Stele funeraria di Petosiri (dalla Coll. Bresciani): viene raffigurata la dea Maat con la piuma sul capo in atto di garantire protezione al defunto.
Ph Mara Zoppi.

Il rapporto uomo-dio si manifesta attraverso la devozione, la preghiera e la ritualità e con il ricorso alla magia. Questa è fondamentale sia per mantenere l’ordine cosmico, sia per evitare che forze maligne colpiscano gli uomini nella loro quotidianità e quindi per mantenere gli dei benevoli nei loro confronti. La richiesta di protezione si traduce nel potere degli amuleti – piccoli oggetti che raffiguravano divinità, animali, parti del corpo umano – portati in collane e anelli oppure posti all’interno delle bende che avvolgevano le mummie

Amuleti di Epoca Tarda, ph. Mara Zoppi.

Parlando di mummie, la mostra ospita quella di Peftjauauiaset, risalente alla XXV-XXVI dinastia (712-525 a.C. ca.), con i corrispettivi sarcofagi e corredo funebre. Di quest’uomo non si conosce né la posizione sociale, né la professione, ma dalle indagini diagnostiche è emerso che morì a circa quarant’anni. In particolare, sul sarcofago a cassa viene rappresentata sul lato corto la dea alata Nefti mentre protegge il defunto, sui lati lunghi invece appare una sequenza di divinità dell’Aldilà. Sull’esterno del coperchio a forma umana che conteneva la mummia del defunto compare invece la dea Nut alata e inginocchiata con i simboli di vita nelle mani e affiancata dalle dee Iside e Nefti.

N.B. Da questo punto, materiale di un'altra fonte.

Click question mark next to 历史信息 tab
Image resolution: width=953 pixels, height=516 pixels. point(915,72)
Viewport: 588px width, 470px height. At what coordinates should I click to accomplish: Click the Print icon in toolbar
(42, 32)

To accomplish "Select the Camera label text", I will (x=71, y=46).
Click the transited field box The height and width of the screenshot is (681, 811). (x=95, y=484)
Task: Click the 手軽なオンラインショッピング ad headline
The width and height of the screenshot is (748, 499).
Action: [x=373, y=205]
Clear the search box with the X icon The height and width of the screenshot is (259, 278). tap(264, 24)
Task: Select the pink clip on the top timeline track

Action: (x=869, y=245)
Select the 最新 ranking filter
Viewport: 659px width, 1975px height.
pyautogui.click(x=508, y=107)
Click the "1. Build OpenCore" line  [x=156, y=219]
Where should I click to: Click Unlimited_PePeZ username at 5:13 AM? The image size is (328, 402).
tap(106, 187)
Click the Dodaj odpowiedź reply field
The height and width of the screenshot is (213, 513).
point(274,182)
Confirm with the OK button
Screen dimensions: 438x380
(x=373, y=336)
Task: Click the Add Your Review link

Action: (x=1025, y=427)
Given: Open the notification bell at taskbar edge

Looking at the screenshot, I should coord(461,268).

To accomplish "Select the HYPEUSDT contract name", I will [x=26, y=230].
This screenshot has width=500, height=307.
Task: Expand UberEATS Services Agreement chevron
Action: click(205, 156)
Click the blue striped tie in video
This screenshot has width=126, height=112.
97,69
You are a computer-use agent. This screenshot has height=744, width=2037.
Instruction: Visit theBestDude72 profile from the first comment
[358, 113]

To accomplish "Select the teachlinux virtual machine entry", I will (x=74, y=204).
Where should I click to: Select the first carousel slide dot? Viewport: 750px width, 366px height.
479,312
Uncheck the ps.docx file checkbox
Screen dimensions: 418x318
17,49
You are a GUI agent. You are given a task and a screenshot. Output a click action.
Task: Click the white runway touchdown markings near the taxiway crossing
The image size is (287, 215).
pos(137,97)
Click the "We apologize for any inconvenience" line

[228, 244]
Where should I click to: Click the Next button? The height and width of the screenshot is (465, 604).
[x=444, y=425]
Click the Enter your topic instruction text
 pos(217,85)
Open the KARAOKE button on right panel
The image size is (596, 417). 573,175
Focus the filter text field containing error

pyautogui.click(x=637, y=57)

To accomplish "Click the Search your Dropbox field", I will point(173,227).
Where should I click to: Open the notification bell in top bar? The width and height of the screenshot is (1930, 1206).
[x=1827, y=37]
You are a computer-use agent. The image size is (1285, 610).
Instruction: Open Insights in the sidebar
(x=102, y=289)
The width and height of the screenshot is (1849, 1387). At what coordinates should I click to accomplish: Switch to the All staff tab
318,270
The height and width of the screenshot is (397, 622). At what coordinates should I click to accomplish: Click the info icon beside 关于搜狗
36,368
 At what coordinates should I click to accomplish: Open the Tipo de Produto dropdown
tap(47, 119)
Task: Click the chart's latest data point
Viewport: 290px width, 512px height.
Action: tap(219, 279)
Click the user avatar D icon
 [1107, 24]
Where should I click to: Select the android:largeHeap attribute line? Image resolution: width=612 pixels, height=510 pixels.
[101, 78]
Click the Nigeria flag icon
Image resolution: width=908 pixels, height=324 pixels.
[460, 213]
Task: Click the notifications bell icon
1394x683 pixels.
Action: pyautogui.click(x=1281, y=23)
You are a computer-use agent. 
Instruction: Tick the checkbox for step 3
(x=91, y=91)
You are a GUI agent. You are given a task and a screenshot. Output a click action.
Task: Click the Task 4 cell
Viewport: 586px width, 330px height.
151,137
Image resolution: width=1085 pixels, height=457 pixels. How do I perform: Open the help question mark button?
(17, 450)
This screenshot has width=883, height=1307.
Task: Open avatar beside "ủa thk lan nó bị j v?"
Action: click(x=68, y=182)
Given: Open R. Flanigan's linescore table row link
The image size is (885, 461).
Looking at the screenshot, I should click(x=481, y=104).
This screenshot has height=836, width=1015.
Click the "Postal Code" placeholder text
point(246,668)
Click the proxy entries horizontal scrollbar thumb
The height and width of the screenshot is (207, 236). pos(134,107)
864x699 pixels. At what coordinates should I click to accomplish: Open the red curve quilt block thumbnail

Si arriva così all’ultima parte della mostra, dedicata al tema della morte a cui segue una nuova vita nell’Aldilà, dove il defunto si troverà di fronte al dio Osiride e ad altre 42 divinità-giudici per la pesatura del cuore – ovvero la psicostasia. Su una bilancia a due bracci venivano messi da un lato il cuore del defunto e dall’altro la piuma di Maat: il defunto poteva essere accolto nel regno di Osiride soltanto se il suo cuore fosse stato più leggero della piuma. L’episodio della psicostasia è esposto nel Libro dei Morti: compare all’inizio del Nuovo Regno (1550 a.C.) ed è una raccolta di formule magiche, rituali e di inni corredati illustrazioni. Ogni manoscritto aveva lo scopo di accompagnare e guidare il defunto nell’Aldilà, dal momento della sua morte fino al suo arrivo nel regno di Osiride e al suo manifestarsi come ba – una delle componenti spirituali dell’uomo – al mondo dei vivi.

Papiro dell’Amduat del Museo Archeologico di Milano, ph. Mara Zoppi

Solamente dopo la morte l’uomo poteva congiungersi con gli dei e dimorare con loro nell’Aldilà: la giusta ricompensa per una vita retta e soprattutto devota.